Publié le par Jean Chalvidant

Avis aux parents qui, par souci d’efficacité, forcent leurs enfants à se mettre à l’anglais dès leur plus jeune âge : ils se trompent de route et risquent de fabriquer des malheureux. La langue en pointe dans les décennies à venir sera l’espagnol. Une surprise ne concernant que quelques uns, obnubilés par le souci de suivre la mode et infoutus de discourir sans placer des mots anglais dans leurs phrases. Ce qui a le don de me hérisser le poil jusqu’aux frisottis. À l’occasion du premier Acte international de la Langue espagnole, qui s’est achevé à San Millán de la Cogolla (La Rioja), Manuel Ángel Vázquez Medel, professeur de Littérature et Communication à l’Université de Séville a publié une étude révélant que l’espagnol, en tant que langue maternelle, deviendra le troisième idiome le plus parlé au monde dès 2050, devançant pour la première fois l’anglais, et derrière le mandarin et l’hindi. Une sorte d’effet mécanique, étant donné le poids démographique croissant de la Chine et de l’Inde.

 

Naturellement, cette propagation de l’espagnol n’est pas limitée à l’Espagne et ses 44.108.530 habitants (au 1er janvier 2005), dont 22.327.661 femmes (50,62 %) et 21.780.869 hommes  (49,38 %). Dans la Péninsule ne vivent qu’environ 10 % des hispano parlants au monde, soit une estimation allant de 400 à 428 millions d’individus. Il faut compter sur la forte percée de la langue aux Ētats-Unis, grâce ou à cause de l’émigration à marche forcée de populations provenant d’Amérique centrale ou latine.

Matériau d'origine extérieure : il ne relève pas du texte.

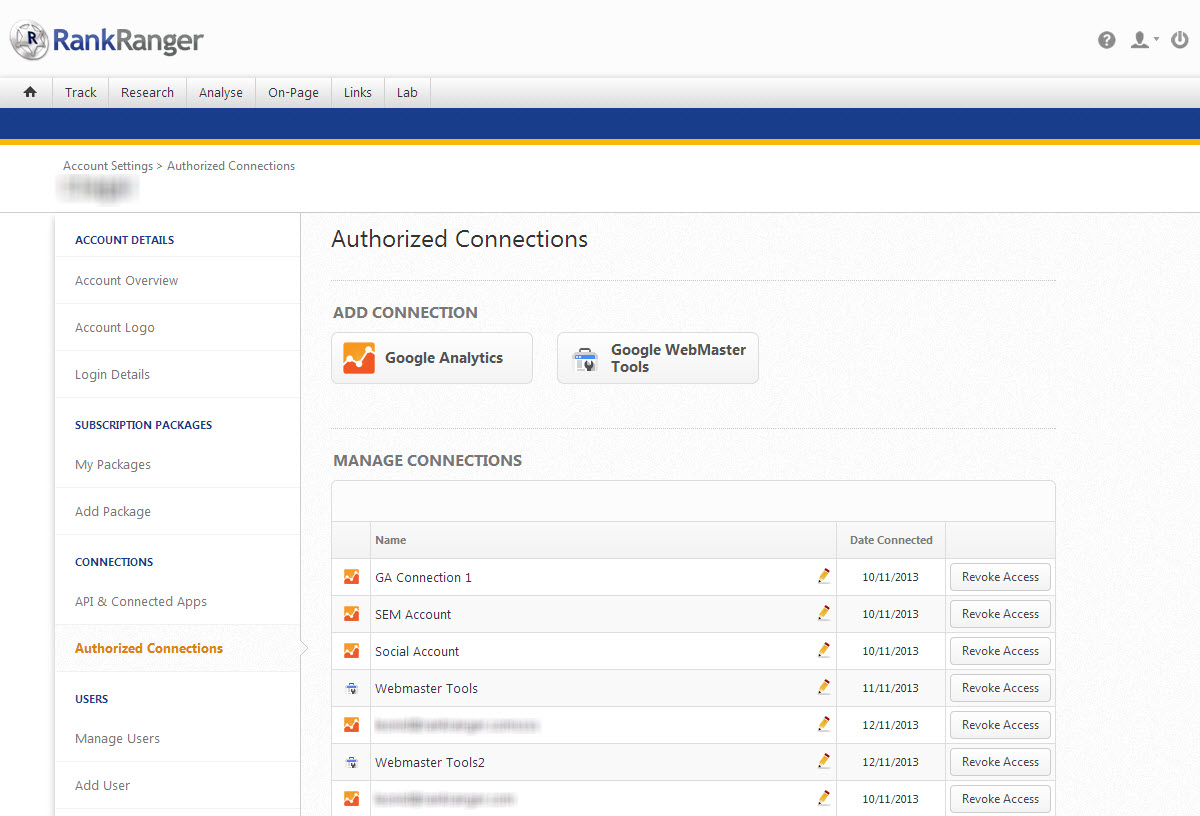
Task: Edit the SEM Account connection name
Action: click(823, 613)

Dans ce pays se trouvent actuellement entre 40 et 60 millions de personnes conversant en espagnol, ce qui en fait le deuxième au monde, derrière le Mexique, et devant… l’Espagne. Si l’on ajoute qu’en Amérique, l’espagnol est la deuxième langue choisie par 93 % des élèves du Secondaire et par 61 % des étudiants dans les universités, bien avant l’allemand ou le français, on comprendra son essor et son dynamisme. Il est vrai que les Latinos ont dépassé en nombre les Afros Américains depuis l’année dernière. Ceci explique en partie cela. D’ailleurs, promenez-vous dans les rues de Miami ou de San Francisco, vous trouverez davantage de panneaux en espagnol qu’à Barcelone !

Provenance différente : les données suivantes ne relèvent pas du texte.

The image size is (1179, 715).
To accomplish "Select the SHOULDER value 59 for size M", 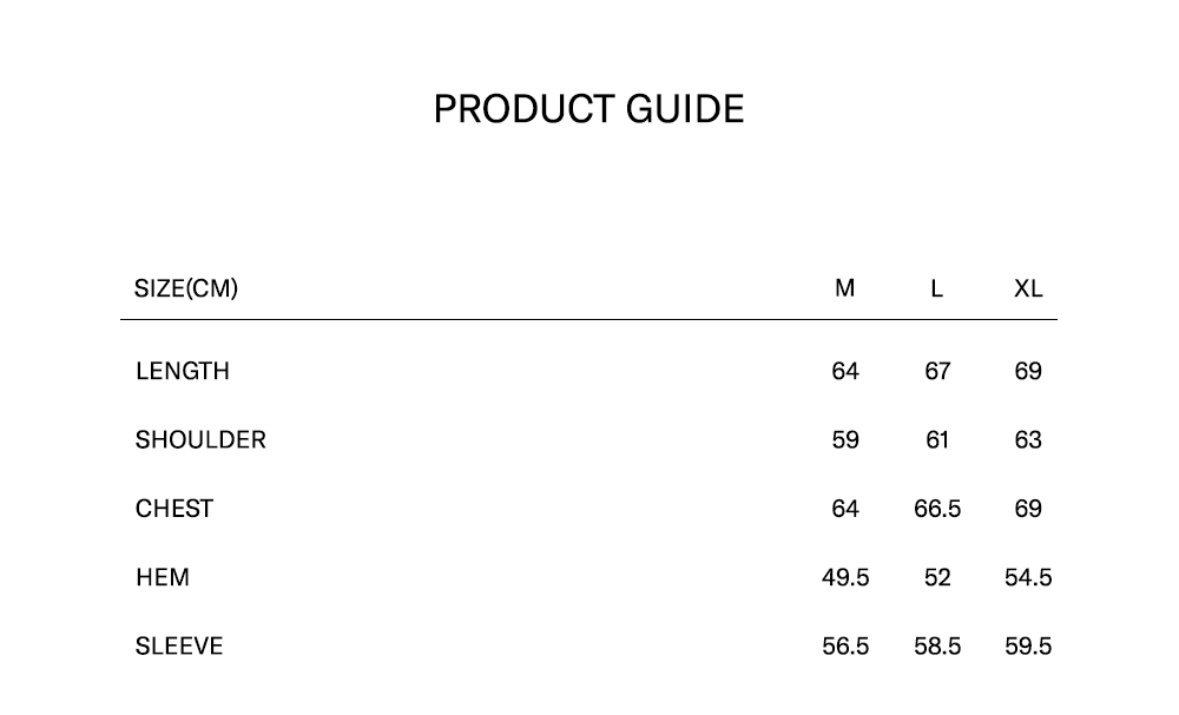I will pos(845,440).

Même constatation dans un pays de langue portugaise, le Brésil, passé d’un million d’hispano parlants à près de 11 millions d’étudiants en castellano, créant un appel d’air de 210.000 professeurs d’espagnol, dont 45.000 reçoivent déjà l’assistance de l’Institut Cervantès. Ou au Canada, pourtant fortement américanisé. En France, nous ne sommes pas en reste, puisque 60 % des Secondaires ont choisi l’espagnol en seconde langue, soit environ 2,5 millions d’élèves. Il en est de même au Royaume Uni, où le castillan est devenu la première langue étrangère, ou dans les pays du Nord ou en Allemagne, où l’on parle autant l’anglais que la langue du pays.

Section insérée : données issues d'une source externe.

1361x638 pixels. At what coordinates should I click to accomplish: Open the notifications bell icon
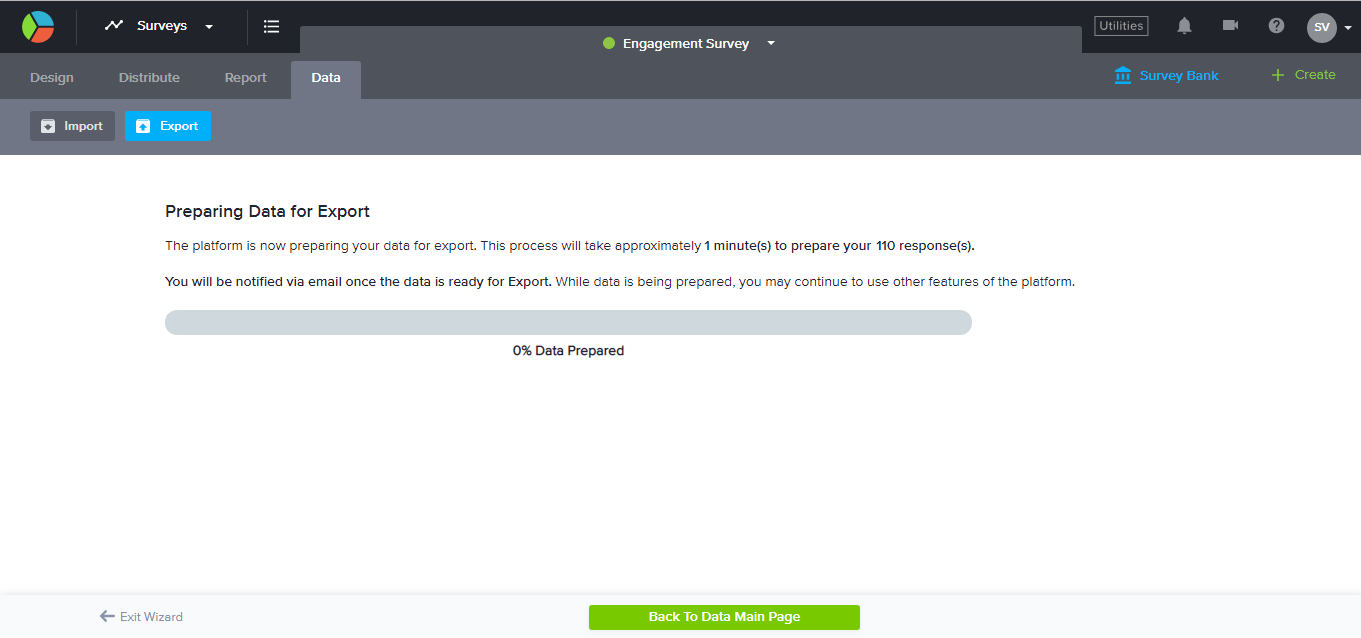click(1184, 26)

Seul point noir dans ce tableau de marche inexorable, l’exploitation par Internet, où l’anglais reste dominateur. De plus, l’utilisation ou la lecture du « tilde », la lettre ñ, reste dans certains pays aléatoire, à tel point que la ministre de la Culture, jamais en retard d’une approximation, a exigé de Bill Gates, qui n’y peut rien, que les ordinateurs soient désormais pourvus dans le monde entier de cette touche spécifique. Il faudra en fait attendre l’automne 2007 pour que certaines lettres particulières (ç, ñ), puissent être inclues dans les noms de domaines (.es, .com.es, .org.es).

 

C’est tout le paradoxe : en Catalogne, au Pays basque, en Galice, les gouvernements en place dénigrent l’espagnol au profit d’un idiome vernaculaire, qui doit plus aux néologismes qu’à l’héritage respecté des aïeux. Alors que dans le monde entier, la langue de Cervantès a le vent en poupe. Incompréhensible, peut-être pas. Mais compliqué, oui, comme d’habitude.